Having a good story to tell is only half the battle – you can still make a mess of it in the telling. Here are five ways of doing just that.
Tell it in flashback
If a story is good enough, it doesn't need some fancy framing device to tell it. If the most interesting elements of the story are being told in flashback while the immediate front-story is static and less interesting then you're telling the wrong story. Flashbacks – if used at all – should augment a ripping front-story that is told through immediate and dramatic scenes.
Save it to the end
Don't make the mistake of confusing a mystery with a 'reveal' – a mystery involves a propulsive narrative driven by the reader discovering (along with the protagonist) the truth - whilst a reveal is just the writer holding out on the reader in the hope of capturing a similar kind of propulsion. Not the same thing. Your story should be exciting and revealing all the way through.
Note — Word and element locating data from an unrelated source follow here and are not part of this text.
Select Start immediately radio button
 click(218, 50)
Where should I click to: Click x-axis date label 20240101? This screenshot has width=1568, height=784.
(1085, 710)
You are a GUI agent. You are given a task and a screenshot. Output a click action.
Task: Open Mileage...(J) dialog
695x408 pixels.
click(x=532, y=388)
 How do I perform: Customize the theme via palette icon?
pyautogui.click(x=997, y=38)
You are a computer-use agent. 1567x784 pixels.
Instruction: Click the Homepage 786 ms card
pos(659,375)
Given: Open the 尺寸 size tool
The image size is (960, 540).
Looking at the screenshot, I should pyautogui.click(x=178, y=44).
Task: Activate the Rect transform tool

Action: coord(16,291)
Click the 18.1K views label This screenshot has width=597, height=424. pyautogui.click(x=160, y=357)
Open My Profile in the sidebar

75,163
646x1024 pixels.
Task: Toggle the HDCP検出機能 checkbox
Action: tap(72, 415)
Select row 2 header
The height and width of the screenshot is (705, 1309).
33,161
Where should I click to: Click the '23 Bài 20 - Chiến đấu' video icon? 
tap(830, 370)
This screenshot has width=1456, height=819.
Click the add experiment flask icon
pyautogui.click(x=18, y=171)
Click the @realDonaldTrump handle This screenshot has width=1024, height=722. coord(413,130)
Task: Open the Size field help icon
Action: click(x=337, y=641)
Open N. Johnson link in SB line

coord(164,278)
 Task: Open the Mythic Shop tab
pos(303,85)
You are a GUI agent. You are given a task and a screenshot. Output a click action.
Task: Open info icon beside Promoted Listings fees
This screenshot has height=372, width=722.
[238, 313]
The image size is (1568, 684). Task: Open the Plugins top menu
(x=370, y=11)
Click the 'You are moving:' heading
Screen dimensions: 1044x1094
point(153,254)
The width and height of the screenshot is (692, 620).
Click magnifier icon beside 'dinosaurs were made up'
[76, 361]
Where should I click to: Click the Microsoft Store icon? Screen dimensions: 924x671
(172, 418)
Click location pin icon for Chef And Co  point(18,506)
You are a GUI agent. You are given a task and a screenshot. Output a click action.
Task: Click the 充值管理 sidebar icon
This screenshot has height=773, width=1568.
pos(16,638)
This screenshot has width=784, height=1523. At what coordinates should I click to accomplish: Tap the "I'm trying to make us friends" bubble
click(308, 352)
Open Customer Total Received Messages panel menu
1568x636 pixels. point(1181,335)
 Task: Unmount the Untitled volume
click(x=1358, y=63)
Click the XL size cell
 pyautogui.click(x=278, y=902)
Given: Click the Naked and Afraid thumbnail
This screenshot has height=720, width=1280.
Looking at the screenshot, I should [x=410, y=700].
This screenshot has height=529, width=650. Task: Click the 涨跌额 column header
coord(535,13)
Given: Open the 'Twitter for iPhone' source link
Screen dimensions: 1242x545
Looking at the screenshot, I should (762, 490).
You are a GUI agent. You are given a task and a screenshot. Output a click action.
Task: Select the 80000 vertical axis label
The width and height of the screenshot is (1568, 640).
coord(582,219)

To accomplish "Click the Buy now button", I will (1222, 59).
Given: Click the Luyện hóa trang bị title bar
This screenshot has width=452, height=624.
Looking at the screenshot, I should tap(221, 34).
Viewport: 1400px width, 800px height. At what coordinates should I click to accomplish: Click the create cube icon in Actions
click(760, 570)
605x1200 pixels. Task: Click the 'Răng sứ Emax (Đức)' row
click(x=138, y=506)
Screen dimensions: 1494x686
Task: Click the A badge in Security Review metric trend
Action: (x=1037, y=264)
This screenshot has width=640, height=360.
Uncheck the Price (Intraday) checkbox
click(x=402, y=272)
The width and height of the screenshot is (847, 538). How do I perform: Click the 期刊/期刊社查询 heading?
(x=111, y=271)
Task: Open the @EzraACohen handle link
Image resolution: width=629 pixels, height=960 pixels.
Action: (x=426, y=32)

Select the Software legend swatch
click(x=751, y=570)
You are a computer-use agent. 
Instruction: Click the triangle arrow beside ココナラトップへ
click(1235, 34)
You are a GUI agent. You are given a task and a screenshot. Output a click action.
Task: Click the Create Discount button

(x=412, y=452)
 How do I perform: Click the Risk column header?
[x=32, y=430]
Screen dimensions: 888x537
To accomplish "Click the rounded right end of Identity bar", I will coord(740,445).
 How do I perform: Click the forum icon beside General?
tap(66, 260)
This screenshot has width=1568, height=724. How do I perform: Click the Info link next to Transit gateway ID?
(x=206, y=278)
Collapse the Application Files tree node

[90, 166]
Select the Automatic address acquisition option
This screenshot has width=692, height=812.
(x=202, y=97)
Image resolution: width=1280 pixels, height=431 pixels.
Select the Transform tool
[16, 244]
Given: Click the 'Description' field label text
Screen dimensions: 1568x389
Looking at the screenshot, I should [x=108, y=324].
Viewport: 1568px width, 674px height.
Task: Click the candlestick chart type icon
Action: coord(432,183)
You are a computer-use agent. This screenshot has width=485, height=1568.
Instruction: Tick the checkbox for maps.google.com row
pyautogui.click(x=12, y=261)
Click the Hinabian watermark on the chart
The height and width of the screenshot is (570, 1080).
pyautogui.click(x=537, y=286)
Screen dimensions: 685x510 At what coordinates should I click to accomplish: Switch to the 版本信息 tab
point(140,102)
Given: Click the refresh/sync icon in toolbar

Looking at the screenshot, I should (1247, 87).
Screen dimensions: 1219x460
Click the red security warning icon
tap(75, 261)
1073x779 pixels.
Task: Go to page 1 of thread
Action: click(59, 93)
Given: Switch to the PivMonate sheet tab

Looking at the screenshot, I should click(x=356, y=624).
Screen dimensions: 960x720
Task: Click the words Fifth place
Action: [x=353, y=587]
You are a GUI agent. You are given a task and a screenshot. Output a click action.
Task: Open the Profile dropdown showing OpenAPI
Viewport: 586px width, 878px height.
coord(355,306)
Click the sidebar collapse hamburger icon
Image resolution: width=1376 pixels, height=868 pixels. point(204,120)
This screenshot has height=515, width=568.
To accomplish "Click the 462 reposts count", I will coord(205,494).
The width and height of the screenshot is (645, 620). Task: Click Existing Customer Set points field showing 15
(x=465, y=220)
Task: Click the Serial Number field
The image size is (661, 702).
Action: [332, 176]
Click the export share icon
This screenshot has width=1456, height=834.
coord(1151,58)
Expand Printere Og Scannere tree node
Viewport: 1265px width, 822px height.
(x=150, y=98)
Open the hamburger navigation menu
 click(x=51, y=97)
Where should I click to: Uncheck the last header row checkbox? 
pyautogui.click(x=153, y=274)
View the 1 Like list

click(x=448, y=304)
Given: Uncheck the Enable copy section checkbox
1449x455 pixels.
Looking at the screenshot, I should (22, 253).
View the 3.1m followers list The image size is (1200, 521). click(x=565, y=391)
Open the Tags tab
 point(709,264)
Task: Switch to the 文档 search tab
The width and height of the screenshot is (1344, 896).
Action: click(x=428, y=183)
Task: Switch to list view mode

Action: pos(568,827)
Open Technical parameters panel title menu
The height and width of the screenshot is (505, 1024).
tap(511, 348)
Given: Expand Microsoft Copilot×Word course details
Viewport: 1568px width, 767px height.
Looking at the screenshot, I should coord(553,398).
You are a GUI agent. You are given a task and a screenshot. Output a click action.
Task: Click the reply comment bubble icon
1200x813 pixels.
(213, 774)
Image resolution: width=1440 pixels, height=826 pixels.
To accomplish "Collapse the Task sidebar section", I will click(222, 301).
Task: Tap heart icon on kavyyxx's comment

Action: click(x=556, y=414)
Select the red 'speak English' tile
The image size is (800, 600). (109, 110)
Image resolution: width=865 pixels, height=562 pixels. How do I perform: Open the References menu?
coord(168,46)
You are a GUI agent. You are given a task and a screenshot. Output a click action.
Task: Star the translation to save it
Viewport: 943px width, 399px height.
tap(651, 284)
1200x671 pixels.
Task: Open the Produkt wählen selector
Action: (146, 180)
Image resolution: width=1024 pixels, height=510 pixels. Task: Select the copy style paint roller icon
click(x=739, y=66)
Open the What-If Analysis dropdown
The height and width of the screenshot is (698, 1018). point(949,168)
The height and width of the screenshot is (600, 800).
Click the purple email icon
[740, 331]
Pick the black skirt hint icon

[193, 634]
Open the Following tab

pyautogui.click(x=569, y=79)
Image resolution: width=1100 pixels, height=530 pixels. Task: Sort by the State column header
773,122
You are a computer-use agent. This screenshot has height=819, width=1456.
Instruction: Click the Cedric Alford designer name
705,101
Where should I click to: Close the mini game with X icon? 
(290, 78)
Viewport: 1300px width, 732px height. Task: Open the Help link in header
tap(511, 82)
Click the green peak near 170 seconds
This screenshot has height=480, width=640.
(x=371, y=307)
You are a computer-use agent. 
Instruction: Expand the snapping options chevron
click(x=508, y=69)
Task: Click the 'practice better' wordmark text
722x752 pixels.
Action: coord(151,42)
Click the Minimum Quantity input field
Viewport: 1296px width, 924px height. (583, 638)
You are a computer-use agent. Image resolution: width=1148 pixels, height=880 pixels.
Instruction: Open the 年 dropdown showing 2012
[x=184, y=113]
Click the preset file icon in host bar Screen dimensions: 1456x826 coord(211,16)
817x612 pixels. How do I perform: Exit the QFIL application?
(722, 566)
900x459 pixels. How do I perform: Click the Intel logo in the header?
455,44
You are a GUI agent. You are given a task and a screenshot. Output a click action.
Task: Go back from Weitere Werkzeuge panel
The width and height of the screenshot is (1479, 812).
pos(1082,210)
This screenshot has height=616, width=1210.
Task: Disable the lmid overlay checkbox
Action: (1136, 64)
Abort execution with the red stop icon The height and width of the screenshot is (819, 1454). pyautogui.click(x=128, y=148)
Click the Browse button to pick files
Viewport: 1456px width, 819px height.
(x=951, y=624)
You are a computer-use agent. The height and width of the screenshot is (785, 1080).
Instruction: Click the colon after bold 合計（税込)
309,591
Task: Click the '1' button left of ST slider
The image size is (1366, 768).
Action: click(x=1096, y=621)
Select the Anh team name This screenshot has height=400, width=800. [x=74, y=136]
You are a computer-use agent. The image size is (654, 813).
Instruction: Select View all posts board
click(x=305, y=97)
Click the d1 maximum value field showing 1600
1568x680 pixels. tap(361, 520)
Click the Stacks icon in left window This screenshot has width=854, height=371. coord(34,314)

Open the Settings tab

Have the best bits happen off page/stage/screen
I used to do it as a novice writer because I was scared of dealing with the big dramatic scenes - but I've seen it done by writers paid thousands by the BBC for the privilege. So the cuckold comes round to punch the cuckolder in the mouth but we don't get to see the cuckold finding out? Please.
Don't realise the full dramatic potential of story events
'So you slept with my friend?' said the cuckolded husband.
'Yeah, he was great,' said the wife.
'That's terrible of you. I'm off down the pub,' said the husband.
You get the point.
Make it the back-story
If the back-story is so good you have the front-story characters sitting around talking about it for the entire novel then you need to ask yourself why. The front-story should be the most compelling narrative in the novel – the back-story should either be the beginning of that story or shed further light on it. If the back-story IS the story then you need to make it the front-story.